Walking among the gates and pillars with their Arabic inscriptions, I saw an old man.

"
Salaam aleikum,
" I said. "Peace and blessing be upon you."

"
Wa-aleikum salaam,
" he replied, returning the greeting. "Are you from Pakistan?"

"No. America."

"Are there Muslims in America?" he asked, using the word
Mussulmen
in his Chinese.

"Yes. Quite a few," I said. "Why did you think I was from Pakistan? Did you think I looked like a Pakistani?"

"Maybe," he said, and shrugged. "I don't know. "I've never seen one."

9. The Express to Chengdu

I became sad, looking at Mr. Fang's lopsided expression of longing, one eye screwed up and one spiky patch of his hair sticking up. He could be so silent. He merely followed me, perhaps hoping that I would do something wrong. He looked so grateful when I asked for his help. Now we were in the Soft Class Waiting Room at Xian Station, killing time with magazines, and I became sadder when I saw him trying to work out with a dictionary a page in
China Products Monthly.
I had the same magazine, and that page was an ad for "Jiangsu Ceramics"—small, ugly statues of angels, Santa Clauses, snow-covered churches, Mickey Mouses, choirboys with lyres; and what Mr. Fang was trying to read, described the ceramics as "Ingeniously conceived! Vividly modeled! Freshly colored! Boundlessly interesting!"

He looked up and smiled at me, which depressed me even more, because I suspected that he was sad. Then I decided that he was not sad at all. He was like so many other Chinese—reserved and fatalistic and steeling themselves against disappointment. Yes, the Great Wall was a masterpiece and the Tang Dynasty had been glorious and they had managed to thrash the Japanese, and they invented poison gas, toilet paper and the decimal point; but they also had a long history of convulsions and reverses. Never mind that they forgot they invented the mechanical clock. Look at the upheavals that had taken place in just the past hundred years or so: the Taiping revolt, the humiliating colonialism of Europe and Japan, the Boxer Rebellion, the fall of the empire in 1911, the republic of Sun Yat-sen, the Sino-Japanese War, World War II, the battling between Chiang Kai-shek's Guomindang and Mao's communists, The Great Leap Forward and all the other witch-hunts and hysterical purges that followed the emergence of the People's Republic, culminating in the Cultural Revolution. Who wouldn't be uneasy? And these sudden agonies were undoubtedly the reason that few people ever showed confidence in the future. It was better not to think about it. And it was a loss of face to seem disappointed, which was another reason the Chinese never opened presents in front of the giver (nor commented on the gift, no matter how large or small), and why their impulse when startled was always to laugh.

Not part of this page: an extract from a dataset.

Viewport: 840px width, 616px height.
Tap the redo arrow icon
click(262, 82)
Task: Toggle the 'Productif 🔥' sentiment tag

Mr. Fang, who was a Russian specialist, who had lectured on Pushkin and acted as interpreter in Moscow and Leningrad at a time when the Russians and the Chinese had been comrades, had been howled at in the 1960s for teaching a bourgeois foreign language and forced to carry boulders in a sort of chain gang. And now he was shadowing an ungrateful American through central Sichuan. Instead of screaming
What next!
he looked up and shyly smiled.

He pretended not to see me board the train, but I called out to him, "I'll see you in Chengdu."

The train pulled out at about five-thirty in the bright early evening, and passed the wheat fields and the harvesters. It also passed a great number of mounds and tombs and tumuli, probably all of them looted (though no one took treasures to the Government Antique Exchange anymore, where they were paid a pittance for the object which was then sold for a high price at a state shop). I had heard at my hotel that another pit near Xian had just been excavated and was full of yet more terra-cotta figures. I asked for information on this, but either no one knew about it or else they had decided to keep it a secret.